Using resource attributes makes it trivial to add these attributes to every span. If every service is consistently doing this with their deployments, no one in your organization will ever have to wonder where to go if there’s an issue.
Another simple change you can make to your build pipelines is to add markers that represent a deployment in the UI. This makes it very easy to correlate what you’re seeing in your Honeycomb queries with deployment events. Adding this is as simple as adding an API call or CLI command as a build step in deployment pipelines.
Create abstractions and/or a centralized library
If your organization is large enough, you’ll eventually run into the issue of too many attributes without a clear naming convention, or missing the right attribute or span in the right place. Imagine trying to debug an issue for a specific customer, but in one service you’re using customer_id
as the attribute, and in another you’re using customerId
. That’s unnecessary time lost in an incident, and this telemetry drift is incredibly common and easy to fall into.
For this reason, we highly recommend that a team taking care of observability build some abstractions to make it easy to do the right thing.
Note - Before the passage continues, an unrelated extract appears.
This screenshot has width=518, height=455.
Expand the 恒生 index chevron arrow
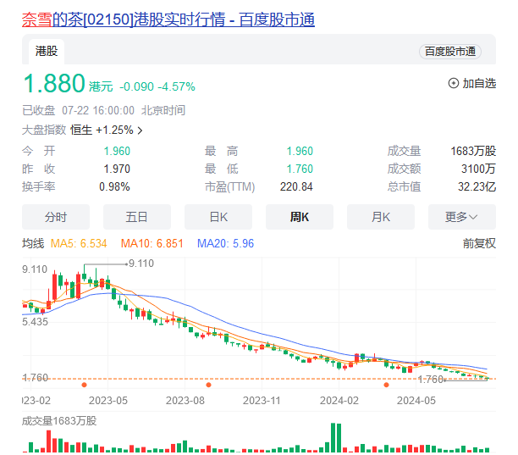(140, 130)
Depending on the language you’re using, you’ll have different options available to you, but the general idea of this is to do things like:
- Making sure important information, like version, team names, etc. are present in attributes
- Making sure any custom attribute created is under the right prefix
- Enforcing naming conventions and other best practices
In this example repo, I created some of these abstractions in a TypeScript project:
- Creates a middleware to make it easy to capture attributes in the root span for that service, similar to what Jeremy Morrell recommends in his A Practitioner’s Guide to Wide Events
- Creates abstraction functions for attributes, to make sure they are prefixed consistently and camel cased
- Leverages a compiler to automatically wrap function calls (experimental)
The result is a much more context-rich trace in Honeycomb that has spans for each function call, naming conventions for attributes and hoisted attributes to the root span, with almost no code changes:

A lot of the examples in this repo could be extracted into a library that can be reused by different teams in your company. This means you can enforce telemetry standards across your organization, and any change to that is automatically rolled out to everyone.
Be intentional to review practices during incidents
Incidents can often be a stressful time, but they are also excellent learning opportunities. Not only can you learn about the places in your system that are more likely to fail (and therefore may require better observability), but you also get to understand the steps taken by engineers in getting to the root cause, as well as the time it takes to debug and solve issues.
Most organizations should have an incident review process to potentially generate a root cause analysis document. As part of that, we highly encourage you to actively think about what is and isn’t working well when it comes to observability. For example, you can add a small step in that process to ask those involved a few targeted questions:
- How many different tools did you have to use to find the issue?
- What pieces of data (e.g., spans, attributes in spans) were important in finding the root cause?
- Were there any gaps in the available data that you noticed (e.g., missing business context, versioning, etc.)?
A centralized team (e.g., a dedicated platform team, or a team of champions) should then review these periodically to find patterns or easy wins, making sure that a roadmap for telemetry is in place and in line with what users actually need.
Send more, get more
To get the most out of any telemetry tool, you need context. While it’s extremely valuable to add deep business context from within your application code, there is so much you can already get with very little effort. Be intentional about getting these in place early, and you’ll find that other users will also start wondering about what other attributes they can add to make their lives easier.